*** Excerpted data ***
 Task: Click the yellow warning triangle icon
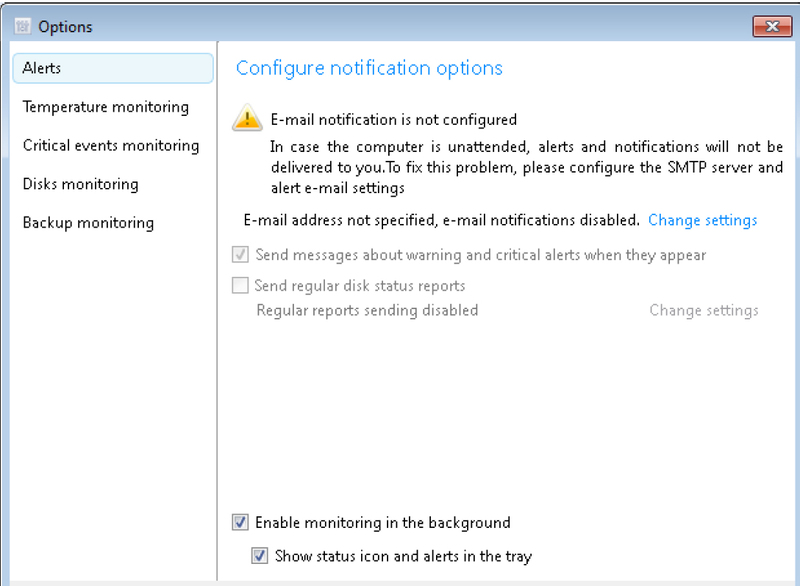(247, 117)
***
*** Excerpted data ***
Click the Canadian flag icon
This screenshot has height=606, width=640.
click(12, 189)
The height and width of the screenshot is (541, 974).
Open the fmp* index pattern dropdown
***
__Requirement__
Starting at the line that has "Click the Canadian flag icon" and ending at the line that has "Open the fmp* index pattern dropdown", please write out the lines above exactly, leaving out all others.

__The answer__
Click the Canadian flag icon
This screenshot has height=606, width=640.
click(12, 189)
The height and width of the screenshot is (541, 974).
Open the fmp* index pattern dropdown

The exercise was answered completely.